INSTRUCTIONS TO FOLLOW:
Please transcribe the stretch from "Inspired by this" through "and applied modelling." in the description of the AI-assisted cheating model below.

Speaker
Description
The rapid expansion of remote and technology-mediated assessment during and after the COVID-19 period exposed serious challenges to academic integrity, particularly in contexts where students were left to self-regulate with limited institutional oversight. These challenges have been amplified by increasingly easy access to generative AI tools, through which answers to problem sets and even full project reports can now be produced by simply uploading a photograph of an assignment to a large language model. In many university settings, AI-assisted cheating has spread rapidly through peer networks in ways that resemble social contagion \cite{sooknanan2017}.
Inspired by this trend, we present a differential-equation model that treats AI-assisted cheating as a social contagion driven by peer influence and moderated by institutional intervention. The model provides an accessible yet mathematically rich example for undergraduate teaching, allowing students to apply equilibrium analysis, local stability classification, and numerical simulation using a reduced planar system. A worked MATLAB example illustrates how analytical results are reinforced through phase-plane and time-series plots. By enabling students to explore academic integrity through quantitative modelling rather than moral instruction, this contribution offers a powerful and transferable approach for teaching mathematical epidemiology, differential equations, and applied modelling.

Records drawn from a data source
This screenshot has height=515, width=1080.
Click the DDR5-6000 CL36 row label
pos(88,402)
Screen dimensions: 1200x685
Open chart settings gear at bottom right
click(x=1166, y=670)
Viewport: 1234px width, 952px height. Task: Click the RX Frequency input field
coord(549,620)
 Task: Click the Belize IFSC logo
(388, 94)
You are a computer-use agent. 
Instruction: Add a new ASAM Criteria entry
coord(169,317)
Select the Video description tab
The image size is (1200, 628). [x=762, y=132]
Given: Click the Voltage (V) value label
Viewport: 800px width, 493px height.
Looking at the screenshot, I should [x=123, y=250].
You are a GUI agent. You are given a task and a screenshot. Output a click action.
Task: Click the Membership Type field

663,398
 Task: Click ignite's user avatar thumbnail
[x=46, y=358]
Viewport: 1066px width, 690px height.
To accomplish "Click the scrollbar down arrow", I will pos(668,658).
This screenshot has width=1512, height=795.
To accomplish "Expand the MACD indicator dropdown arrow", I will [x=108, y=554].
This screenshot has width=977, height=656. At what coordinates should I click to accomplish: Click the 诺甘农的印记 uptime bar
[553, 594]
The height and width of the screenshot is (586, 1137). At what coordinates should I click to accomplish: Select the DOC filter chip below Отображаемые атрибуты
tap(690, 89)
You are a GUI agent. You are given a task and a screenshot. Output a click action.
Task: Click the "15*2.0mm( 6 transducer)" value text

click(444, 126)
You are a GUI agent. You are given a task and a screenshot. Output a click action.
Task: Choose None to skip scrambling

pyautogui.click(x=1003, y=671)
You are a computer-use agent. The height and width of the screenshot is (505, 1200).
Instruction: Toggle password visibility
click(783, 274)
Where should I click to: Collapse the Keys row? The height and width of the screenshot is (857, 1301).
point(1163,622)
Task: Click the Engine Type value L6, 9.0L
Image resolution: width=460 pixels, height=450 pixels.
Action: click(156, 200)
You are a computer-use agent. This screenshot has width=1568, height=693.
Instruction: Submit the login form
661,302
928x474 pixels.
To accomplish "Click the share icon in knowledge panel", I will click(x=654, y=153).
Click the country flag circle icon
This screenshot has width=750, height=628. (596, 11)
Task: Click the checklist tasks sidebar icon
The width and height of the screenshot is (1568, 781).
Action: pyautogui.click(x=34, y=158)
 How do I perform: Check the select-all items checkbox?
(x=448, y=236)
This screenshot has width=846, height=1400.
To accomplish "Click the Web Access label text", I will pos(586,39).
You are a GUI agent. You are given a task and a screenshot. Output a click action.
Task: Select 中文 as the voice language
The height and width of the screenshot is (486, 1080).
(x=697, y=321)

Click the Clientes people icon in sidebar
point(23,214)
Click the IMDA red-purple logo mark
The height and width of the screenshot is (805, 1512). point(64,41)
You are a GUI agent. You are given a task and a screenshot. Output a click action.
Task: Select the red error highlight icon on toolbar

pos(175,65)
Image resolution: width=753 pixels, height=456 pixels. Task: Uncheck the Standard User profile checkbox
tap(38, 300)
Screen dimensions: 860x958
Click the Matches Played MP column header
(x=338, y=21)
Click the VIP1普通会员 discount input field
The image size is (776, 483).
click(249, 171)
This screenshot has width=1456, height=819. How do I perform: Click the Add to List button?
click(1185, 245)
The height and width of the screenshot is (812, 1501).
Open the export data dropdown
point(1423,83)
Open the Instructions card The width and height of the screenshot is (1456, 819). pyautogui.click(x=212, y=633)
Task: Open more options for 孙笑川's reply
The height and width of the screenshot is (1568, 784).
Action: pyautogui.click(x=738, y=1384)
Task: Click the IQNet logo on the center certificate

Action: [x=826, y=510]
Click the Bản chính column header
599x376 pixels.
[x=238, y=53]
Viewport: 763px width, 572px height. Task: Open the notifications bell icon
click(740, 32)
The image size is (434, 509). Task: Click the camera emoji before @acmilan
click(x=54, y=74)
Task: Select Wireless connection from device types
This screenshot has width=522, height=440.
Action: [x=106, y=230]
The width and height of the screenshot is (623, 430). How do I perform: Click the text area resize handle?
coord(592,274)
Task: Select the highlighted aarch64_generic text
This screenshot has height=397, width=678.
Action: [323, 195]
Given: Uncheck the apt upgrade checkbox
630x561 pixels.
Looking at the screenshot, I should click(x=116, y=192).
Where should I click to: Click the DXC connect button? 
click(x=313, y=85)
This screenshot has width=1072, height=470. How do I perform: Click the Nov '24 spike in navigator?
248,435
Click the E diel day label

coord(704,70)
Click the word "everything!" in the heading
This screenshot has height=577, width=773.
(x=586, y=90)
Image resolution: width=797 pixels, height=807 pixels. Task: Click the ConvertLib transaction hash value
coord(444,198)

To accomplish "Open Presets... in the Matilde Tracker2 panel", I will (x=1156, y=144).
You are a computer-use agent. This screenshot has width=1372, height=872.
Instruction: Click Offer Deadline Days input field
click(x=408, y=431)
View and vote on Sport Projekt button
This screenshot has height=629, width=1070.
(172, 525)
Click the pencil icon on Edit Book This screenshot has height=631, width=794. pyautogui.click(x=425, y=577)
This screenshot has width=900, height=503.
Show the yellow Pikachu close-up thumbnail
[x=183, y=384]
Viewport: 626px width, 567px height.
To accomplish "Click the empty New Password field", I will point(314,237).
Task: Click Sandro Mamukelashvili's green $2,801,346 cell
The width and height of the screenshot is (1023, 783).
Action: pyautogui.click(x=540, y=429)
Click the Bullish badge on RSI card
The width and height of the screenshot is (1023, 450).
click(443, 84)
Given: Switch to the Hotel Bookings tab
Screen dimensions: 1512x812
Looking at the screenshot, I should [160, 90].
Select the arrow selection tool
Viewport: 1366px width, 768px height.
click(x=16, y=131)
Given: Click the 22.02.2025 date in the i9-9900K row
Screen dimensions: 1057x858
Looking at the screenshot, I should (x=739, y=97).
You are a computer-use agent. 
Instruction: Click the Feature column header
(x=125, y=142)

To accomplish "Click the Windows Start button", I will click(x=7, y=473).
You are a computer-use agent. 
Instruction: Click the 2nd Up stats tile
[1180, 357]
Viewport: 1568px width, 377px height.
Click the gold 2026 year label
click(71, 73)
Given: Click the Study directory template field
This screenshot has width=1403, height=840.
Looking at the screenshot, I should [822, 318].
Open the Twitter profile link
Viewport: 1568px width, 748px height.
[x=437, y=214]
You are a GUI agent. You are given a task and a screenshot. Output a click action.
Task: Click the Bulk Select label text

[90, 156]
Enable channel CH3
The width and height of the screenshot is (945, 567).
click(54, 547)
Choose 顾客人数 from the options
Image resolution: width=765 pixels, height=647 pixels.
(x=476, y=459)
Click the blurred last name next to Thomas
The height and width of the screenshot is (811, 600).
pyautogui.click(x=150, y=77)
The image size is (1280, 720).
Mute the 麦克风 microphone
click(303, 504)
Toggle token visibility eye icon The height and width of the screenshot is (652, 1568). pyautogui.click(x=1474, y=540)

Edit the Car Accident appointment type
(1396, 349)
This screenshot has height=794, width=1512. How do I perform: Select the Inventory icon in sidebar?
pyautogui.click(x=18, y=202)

FINISHED EXERCISE:
Inspired by this trend, we present a differential-equation model that treats AI-assisted cheating as a social contagion driven by peer influence and moderated by institutional intervention. The model provides an accessible yet mathematically rich example for undergraduate teaching, allowing students to apply equilibrium analysis, local stability classification, and numerical simulation using a reduced planar system. A worked MATLAB example illustrates how analytical results are reinforced through phase-plane and time-series plots. By enabling students to explore academic integrity through quantitative modelling rather than moral instruction, this contribution offers a powerful and transferable approach for teaching mathematical epidemiology, differential equations, and applied modelling.